**Exercise brief**
In the listing below, find each line with the string "will" and return it.

/---

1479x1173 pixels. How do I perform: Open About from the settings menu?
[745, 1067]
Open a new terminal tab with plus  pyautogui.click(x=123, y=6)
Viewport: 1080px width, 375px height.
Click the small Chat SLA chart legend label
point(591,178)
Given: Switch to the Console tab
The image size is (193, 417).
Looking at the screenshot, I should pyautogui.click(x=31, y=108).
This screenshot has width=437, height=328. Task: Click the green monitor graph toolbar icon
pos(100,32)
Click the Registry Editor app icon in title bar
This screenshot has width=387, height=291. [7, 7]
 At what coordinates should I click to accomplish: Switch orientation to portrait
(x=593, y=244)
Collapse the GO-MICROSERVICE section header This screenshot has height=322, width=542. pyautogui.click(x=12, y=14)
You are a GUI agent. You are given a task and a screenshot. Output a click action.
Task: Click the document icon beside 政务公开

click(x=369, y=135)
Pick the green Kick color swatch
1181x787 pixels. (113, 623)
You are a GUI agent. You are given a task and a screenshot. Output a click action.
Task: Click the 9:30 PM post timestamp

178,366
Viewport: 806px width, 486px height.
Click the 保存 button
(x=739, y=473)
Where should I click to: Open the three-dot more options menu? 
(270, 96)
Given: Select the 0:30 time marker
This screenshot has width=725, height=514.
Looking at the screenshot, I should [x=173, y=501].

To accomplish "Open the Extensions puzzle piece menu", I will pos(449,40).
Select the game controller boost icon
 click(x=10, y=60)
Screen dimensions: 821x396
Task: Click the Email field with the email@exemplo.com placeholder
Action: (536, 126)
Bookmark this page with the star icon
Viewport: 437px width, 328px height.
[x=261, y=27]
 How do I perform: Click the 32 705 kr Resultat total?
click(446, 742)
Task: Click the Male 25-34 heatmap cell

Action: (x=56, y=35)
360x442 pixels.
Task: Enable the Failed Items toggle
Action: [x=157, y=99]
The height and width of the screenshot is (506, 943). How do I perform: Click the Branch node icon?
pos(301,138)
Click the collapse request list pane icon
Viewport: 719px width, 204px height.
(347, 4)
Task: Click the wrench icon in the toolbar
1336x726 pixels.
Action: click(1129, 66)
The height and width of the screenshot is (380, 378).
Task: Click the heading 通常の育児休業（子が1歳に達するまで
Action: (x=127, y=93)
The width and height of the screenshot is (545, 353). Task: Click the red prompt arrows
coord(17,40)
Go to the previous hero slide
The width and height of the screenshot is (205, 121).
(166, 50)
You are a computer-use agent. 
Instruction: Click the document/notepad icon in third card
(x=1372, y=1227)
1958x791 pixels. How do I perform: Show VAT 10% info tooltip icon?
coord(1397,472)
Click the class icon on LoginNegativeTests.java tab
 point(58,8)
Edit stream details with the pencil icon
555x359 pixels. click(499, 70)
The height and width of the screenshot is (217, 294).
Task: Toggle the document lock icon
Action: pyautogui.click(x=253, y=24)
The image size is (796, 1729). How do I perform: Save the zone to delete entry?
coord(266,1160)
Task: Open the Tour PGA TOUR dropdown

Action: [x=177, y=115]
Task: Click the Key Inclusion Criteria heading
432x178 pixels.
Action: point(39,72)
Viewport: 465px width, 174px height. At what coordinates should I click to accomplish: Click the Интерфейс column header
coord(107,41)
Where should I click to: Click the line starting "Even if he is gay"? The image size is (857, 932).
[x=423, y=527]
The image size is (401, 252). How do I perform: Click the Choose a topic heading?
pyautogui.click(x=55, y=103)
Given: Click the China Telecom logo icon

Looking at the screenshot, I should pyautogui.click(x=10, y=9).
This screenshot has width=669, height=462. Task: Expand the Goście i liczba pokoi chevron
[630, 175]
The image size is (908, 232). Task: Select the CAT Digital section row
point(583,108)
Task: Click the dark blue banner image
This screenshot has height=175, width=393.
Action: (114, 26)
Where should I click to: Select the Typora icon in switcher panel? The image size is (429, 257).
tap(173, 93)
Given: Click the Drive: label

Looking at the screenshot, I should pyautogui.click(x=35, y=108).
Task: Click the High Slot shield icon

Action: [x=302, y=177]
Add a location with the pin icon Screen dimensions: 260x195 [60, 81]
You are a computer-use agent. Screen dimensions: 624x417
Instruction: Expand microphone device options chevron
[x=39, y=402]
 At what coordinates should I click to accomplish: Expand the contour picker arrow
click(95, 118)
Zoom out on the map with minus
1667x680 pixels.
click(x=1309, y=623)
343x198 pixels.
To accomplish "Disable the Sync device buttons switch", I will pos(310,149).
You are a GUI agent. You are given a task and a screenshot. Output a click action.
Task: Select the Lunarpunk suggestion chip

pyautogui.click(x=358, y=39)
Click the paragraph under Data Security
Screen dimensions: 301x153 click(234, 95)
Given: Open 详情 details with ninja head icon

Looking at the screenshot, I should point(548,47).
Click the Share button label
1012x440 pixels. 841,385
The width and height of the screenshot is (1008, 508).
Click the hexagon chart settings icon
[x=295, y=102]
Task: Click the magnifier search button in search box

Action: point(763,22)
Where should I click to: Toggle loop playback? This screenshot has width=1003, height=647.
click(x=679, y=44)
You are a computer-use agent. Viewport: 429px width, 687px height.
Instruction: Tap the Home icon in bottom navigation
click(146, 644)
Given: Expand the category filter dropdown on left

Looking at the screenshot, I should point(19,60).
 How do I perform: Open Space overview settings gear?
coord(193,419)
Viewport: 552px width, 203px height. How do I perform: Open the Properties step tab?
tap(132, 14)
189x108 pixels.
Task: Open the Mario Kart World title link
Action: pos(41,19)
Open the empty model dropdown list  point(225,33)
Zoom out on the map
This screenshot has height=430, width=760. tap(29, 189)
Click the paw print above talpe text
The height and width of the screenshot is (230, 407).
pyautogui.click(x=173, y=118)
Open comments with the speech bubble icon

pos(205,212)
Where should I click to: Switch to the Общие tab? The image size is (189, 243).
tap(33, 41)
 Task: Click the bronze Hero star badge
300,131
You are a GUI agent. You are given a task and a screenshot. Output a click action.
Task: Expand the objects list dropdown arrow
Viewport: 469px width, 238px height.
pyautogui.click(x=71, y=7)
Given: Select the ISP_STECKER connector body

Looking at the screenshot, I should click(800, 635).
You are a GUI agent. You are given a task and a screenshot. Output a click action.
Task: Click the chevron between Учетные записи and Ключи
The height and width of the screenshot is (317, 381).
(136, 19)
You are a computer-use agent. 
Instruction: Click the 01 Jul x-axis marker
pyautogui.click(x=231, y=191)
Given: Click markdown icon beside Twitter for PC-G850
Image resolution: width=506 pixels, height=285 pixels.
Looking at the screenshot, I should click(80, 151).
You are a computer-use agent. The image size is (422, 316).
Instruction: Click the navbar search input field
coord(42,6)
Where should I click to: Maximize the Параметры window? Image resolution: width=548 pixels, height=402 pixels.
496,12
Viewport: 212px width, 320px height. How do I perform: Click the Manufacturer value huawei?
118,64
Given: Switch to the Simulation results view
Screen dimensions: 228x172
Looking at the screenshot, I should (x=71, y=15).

\---

**Your response**
To accomplish "Open the Extensions puzzle piece menu", I will pos(449,40).
To accomplish "Disable the Sync device buttons switch", I will pos(310,149).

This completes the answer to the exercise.